*What to produce*:
Starting at the top of the records, output every line through the one that contains "Screen dimensions: 1156x499", keeping each exactly as it appears.

*The data*:
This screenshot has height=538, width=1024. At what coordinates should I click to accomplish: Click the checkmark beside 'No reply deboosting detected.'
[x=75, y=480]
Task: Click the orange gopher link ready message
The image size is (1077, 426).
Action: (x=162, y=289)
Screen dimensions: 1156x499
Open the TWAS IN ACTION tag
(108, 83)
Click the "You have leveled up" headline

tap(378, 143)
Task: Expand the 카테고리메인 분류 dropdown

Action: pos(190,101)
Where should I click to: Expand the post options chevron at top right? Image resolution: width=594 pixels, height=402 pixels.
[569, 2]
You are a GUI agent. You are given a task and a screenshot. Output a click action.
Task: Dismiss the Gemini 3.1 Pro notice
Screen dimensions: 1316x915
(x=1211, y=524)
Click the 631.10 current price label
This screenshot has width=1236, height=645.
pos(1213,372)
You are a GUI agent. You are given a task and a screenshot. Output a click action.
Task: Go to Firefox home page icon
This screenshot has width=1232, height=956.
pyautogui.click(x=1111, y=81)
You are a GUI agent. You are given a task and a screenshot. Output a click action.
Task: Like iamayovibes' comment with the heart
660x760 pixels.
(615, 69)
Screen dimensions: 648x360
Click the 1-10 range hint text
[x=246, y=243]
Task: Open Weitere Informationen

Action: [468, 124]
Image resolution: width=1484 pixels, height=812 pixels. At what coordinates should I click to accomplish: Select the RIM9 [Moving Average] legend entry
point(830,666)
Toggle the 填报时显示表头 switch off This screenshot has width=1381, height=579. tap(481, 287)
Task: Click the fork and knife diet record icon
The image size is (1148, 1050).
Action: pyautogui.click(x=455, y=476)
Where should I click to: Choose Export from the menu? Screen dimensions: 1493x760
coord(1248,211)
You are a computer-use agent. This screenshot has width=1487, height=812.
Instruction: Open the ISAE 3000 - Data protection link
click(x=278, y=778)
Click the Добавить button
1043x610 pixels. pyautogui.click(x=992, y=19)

*Solution for this exercise*:
This screenshot has height=538, width=1024. At what coordinates should I click to accomplish: Click the checkmark beside 'No reply deboosting detected.'
[x=75, y=480]
Task: Click the orange gopher link ready message
The image size is (1077, 426).
Action: (x=162, y=289)
Screen dimensions: 1156x499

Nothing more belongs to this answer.